*MATERIAL TO PROCESS*:
——
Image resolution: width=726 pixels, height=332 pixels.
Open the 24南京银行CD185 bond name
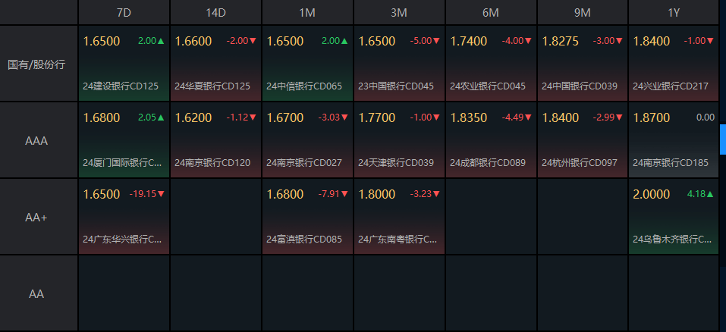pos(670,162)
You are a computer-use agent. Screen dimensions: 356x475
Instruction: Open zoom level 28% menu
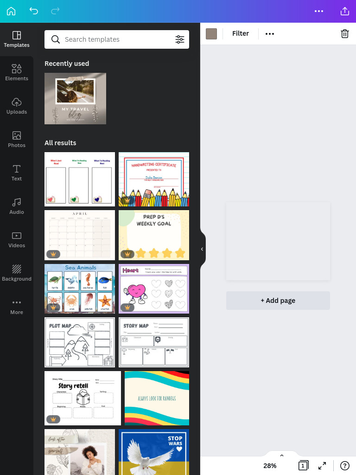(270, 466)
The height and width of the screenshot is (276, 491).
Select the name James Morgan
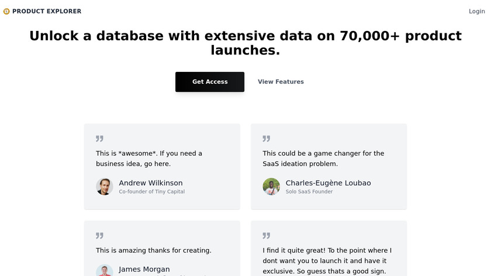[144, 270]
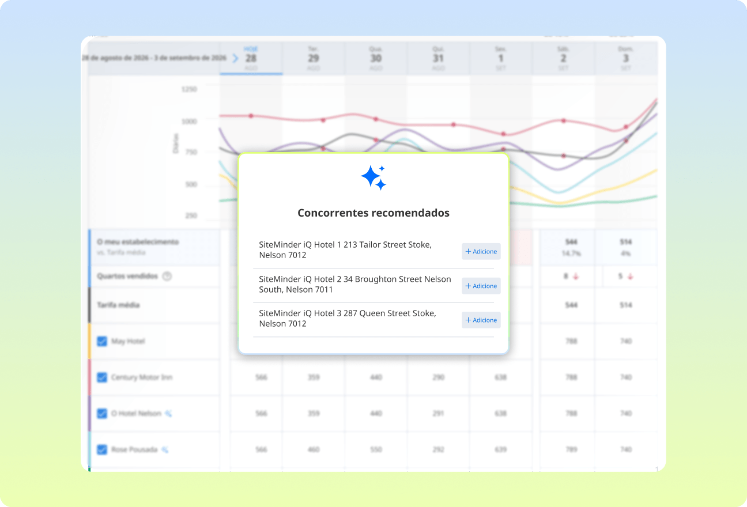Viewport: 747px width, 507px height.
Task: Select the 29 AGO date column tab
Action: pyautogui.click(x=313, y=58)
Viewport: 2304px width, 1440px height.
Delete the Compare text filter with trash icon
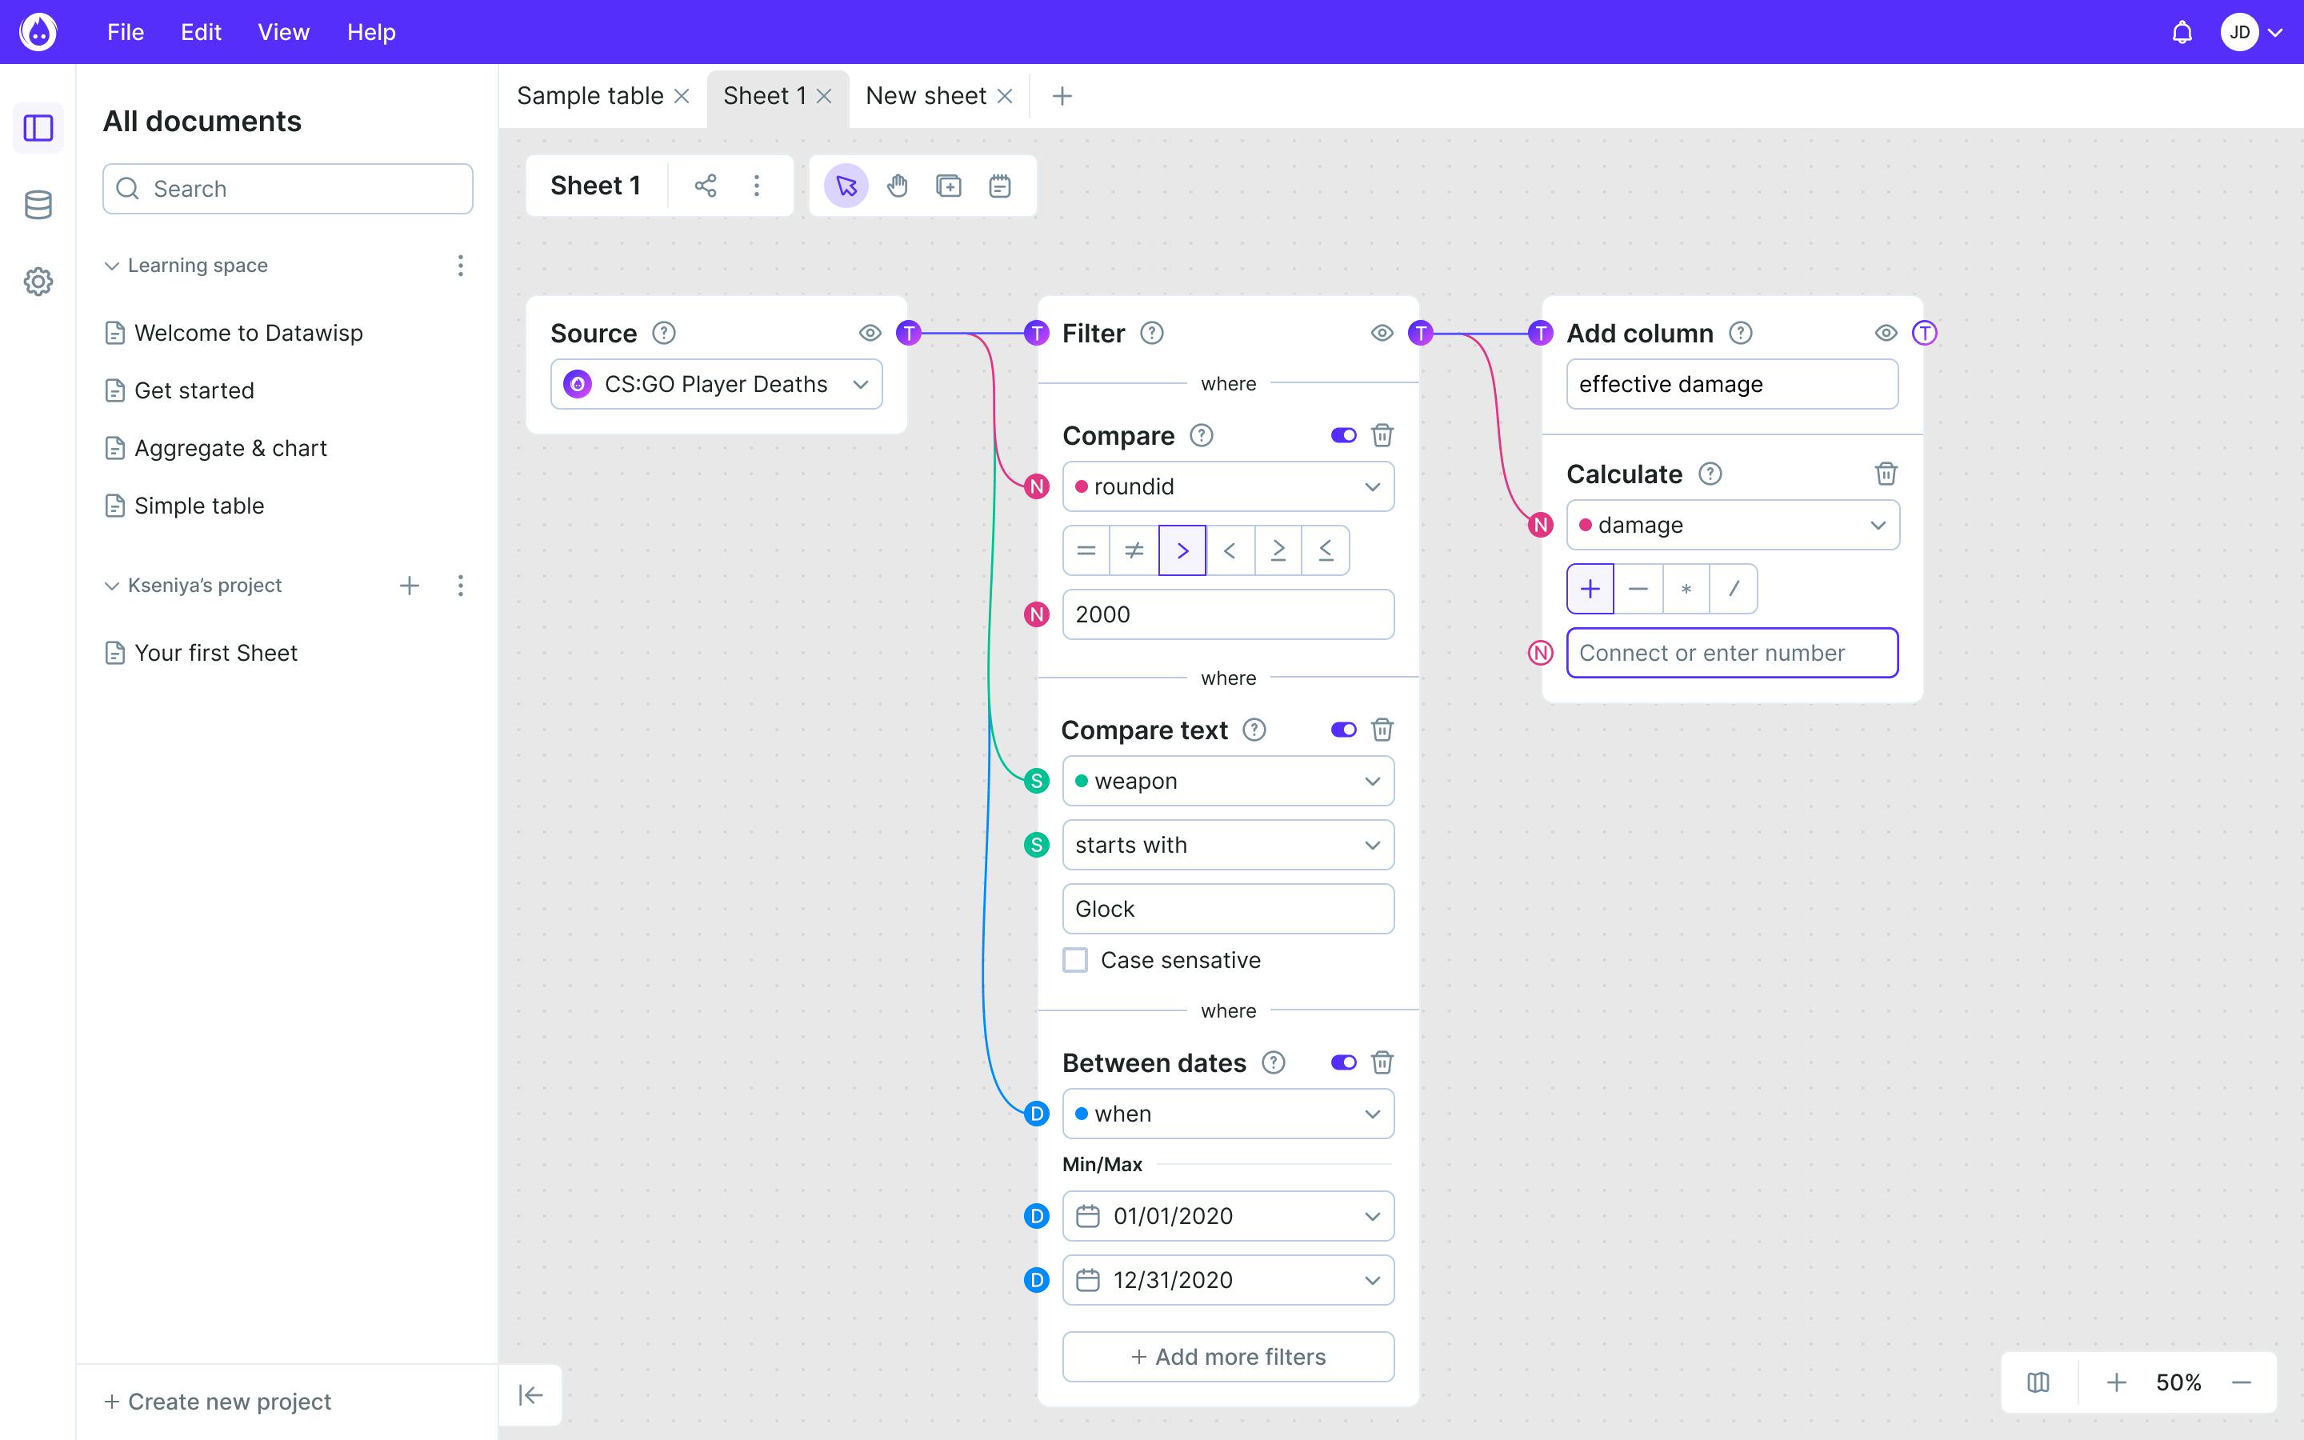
——
*WHAT YOU NEED TO DO*: Convert the rows above into a Markdown table with two columns, No. and Text, giving each line its own numbered row and skipping any blank lines. Leave the pictures out.

*OUTPUT OF THE EXERCISE*:
| No. | Text |
|---|---|
| 1 | Image resolution: width=726 pixels, height=332 pixels. |
| 2 | Open the 24南京银行CD185 bond name |
| 3 | pos(670,162) |
| 4 | You are a computer-use agent. Screen dimensions: 356x475 |
| 5 | Instruction: Open zoom level 28% menu |
| 6 | (270, 466) |
| 7 | The height and width of the screenshot is (276, 491). |
| 8 | Select the name James Morgan |
| 9 | [144, 270] |
| 10 | Viewport: 747px width, 507px height. |
| 11 | Task: Select the 29 AGO date column tab |
| 12 | Action: pyautogui.click(x=313, y=58) |
| 13 | Viewport: 2304px width, 1440px height. |
| 14 | Delete the Compare text filter with trash icon |